Midnight in Paris

Time travel is just that easy. Turn your back, turn back, and then you find a laundromat.

Magnifique, Bellissimo, Perfect! Our neighbors gave us the four home-grown tomatoes that are pictured above, I give the movie five. Woody Allen’s “Midnight in Paris” is his best movie in years. I should clear up any confusion about the tomatoes. Anne read the first sentence and said, “Aren’t tomatoes what you throw when you don’t like something?” I am alluding to the movie review website, Rotten Tomatoes. On this website, movies that are well received get a ripe red tomato and movies that are not, get a squashed green one. Checking the website, “Midnight in Paris” has a ripe red tomato like the ones pictured above.

The movie stars Owen Wilson, who I last saw in “The Wedding Crashers”. In this movie he plays a Hollywood hack, turned struggling novelist, on his way to hopeless romantic. He is engaged to be married. He and his fiancée (Rachel McAdams) fly to Paris for the weekend. He loves Paris, because it is nostalgic, especially in the rain. She loves Malibu, because it is modern and seldom rains. They are heading towards a marriage from divorce lawyer’s hell.
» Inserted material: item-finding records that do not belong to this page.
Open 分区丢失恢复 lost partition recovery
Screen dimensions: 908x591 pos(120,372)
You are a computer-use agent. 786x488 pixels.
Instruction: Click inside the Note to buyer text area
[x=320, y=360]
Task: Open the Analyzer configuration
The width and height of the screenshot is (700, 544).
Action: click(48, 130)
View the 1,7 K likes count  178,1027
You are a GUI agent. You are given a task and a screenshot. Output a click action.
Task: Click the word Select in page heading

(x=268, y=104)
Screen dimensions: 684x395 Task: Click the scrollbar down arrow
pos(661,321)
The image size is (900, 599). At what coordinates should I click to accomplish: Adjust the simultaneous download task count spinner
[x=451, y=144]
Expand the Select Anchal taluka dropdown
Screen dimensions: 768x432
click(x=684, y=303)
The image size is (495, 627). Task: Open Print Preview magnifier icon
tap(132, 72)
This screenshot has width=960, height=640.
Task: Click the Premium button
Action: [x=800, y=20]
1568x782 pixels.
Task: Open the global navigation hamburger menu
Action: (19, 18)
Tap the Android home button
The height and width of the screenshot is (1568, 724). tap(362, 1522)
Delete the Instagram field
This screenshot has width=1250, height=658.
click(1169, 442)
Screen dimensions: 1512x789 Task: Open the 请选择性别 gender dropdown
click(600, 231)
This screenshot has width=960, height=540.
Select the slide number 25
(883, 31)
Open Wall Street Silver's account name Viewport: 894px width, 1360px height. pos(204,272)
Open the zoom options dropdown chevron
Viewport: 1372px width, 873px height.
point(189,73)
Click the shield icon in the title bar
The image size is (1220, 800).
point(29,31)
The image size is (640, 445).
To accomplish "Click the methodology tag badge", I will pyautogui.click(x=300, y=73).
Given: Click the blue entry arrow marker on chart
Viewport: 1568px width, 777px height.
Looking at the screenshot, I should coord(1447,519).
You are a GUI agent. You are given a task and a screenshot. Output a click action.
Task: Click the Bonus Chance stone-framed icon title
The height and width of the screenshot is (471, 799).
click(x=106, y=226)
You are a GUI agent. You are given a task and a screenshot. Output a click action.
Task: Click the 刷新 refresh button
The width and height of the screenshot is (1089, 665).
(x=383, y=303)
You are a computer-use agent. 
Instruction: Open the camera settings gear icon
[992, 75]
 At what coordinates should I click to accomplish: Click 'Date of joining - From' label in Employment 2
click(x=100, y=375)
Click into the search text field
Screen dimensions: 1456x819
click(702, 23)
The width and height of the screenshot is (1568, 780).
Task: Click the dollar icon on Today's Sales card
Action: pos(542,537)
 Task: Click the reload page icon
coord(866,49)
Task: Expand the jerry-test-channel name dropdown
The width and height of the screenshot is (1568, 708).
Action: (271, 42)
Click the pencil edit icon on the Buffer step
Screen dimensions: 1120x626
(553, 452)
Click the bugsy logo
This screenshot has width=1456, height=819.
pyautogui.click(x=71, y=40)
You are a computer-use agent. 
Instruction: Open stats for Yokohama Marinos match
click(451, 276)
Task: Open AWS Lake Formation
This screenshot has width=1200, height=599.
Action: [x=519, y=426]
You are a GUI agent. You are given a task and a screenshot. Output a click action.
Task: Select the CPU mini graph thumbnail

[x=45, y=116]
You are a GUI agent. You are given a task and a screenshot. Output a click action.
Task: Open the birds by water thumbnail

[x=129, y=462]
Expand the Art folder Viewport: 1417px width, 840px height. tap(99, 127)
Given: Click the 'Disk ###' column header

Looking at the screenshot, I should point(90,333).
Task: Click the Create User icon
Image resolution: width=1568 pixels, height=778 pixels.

The movie sports a large supporting cast, studded with recent Oscar winners and the French first lady. Was that Carla Bruni?

Every night Mr. Allen transports Wilson’s character, Gil, back to the Paris of the 1920s. There he meets the likes of Gertrude Stein, Hemingway, Picasso and many more notable cultural figures that resided in Paris then. I found this cast from the past to be the true delight of the movie. By day, he is dragged from one tourist destination to the next. His fiancée bumps into an old flame, and he acts the insufferable pedant, as the self-appointed tour guide, even bullying Mme. Sarkozy’s character (who plays a real tour guide), even at her own museum. After each day, Gil and the audience is left anxiously awaiting the first stroke of midnight.

Gil’s novel involves a curio shop, a shop that sells trinkets from the past. Nostalgia paints the past, not as it was, but as we wish it was. It is better to live with the past, but in the present. Doing so, opens up the most surprising opportunities for the future. “Midnight in Paris” is new on DVD this week. I highly recommend that you buy it or rent it and watch it, because if you don’t, I’ll have Earnest Hemingway come break your nose.